Request>
Turn the entries below into a numbered list, skipping blank lines and omitting the pictures.

[Saved data entries]
[Start]

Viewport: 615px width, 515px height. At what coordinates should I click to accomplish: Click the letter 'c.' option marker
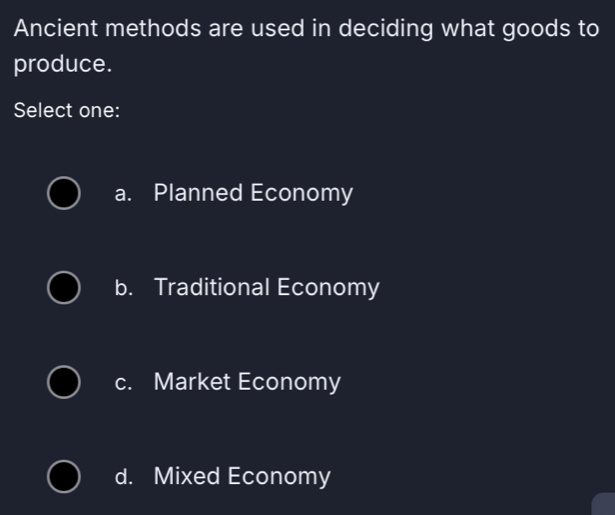point(124,383)
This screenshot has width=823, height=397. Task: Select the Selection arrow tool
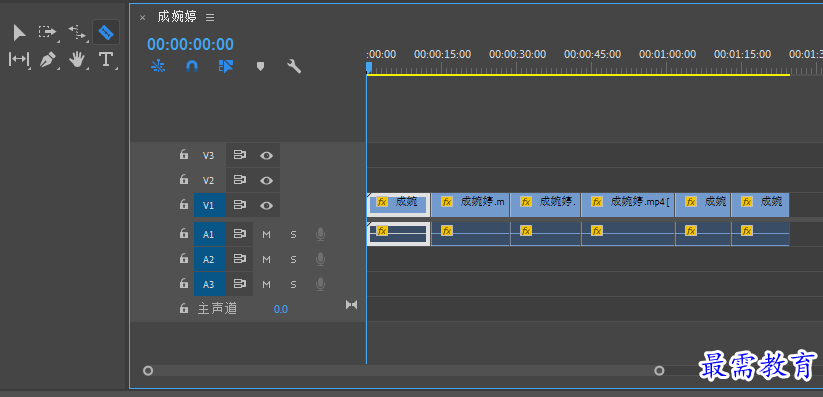pos(19,33)
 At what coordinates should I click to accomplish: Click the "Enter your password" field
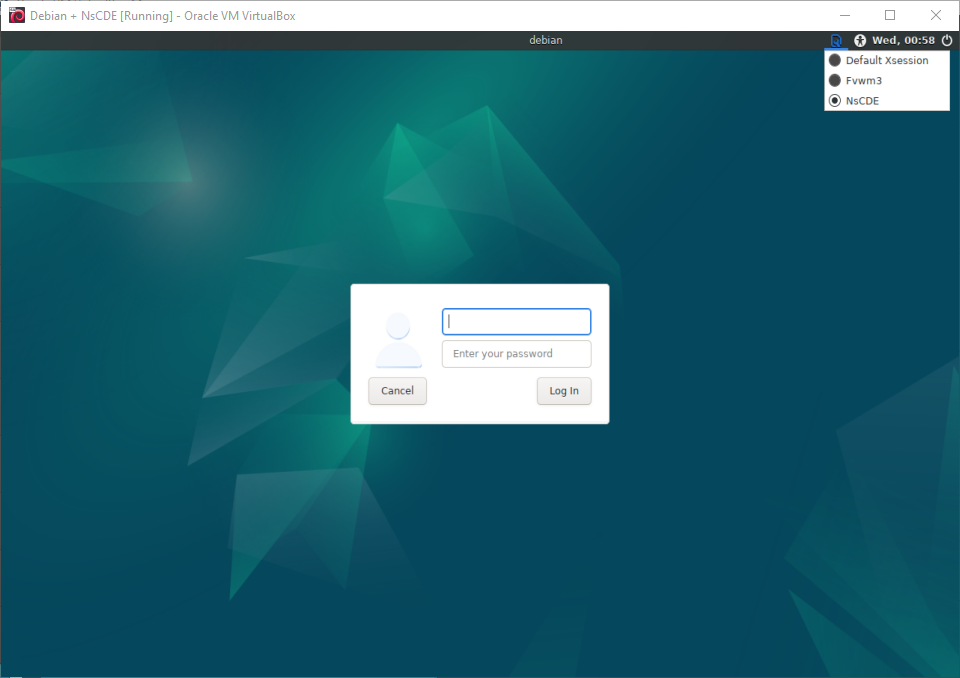(516, 353)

[End]

Answer for the task>
1. Viewport: 615px width, 515px height. At what coordinates should I click to accomplish: Click the letter 'c.' option marker
2. point(124,383)
3. This screenshot has width=823, height=397. Task: Select the Selection arrow tool
4. pos(19,33)
5.  At what coordinates should I click to accomplish: Click the "Enter your password" field
6. (516, 353)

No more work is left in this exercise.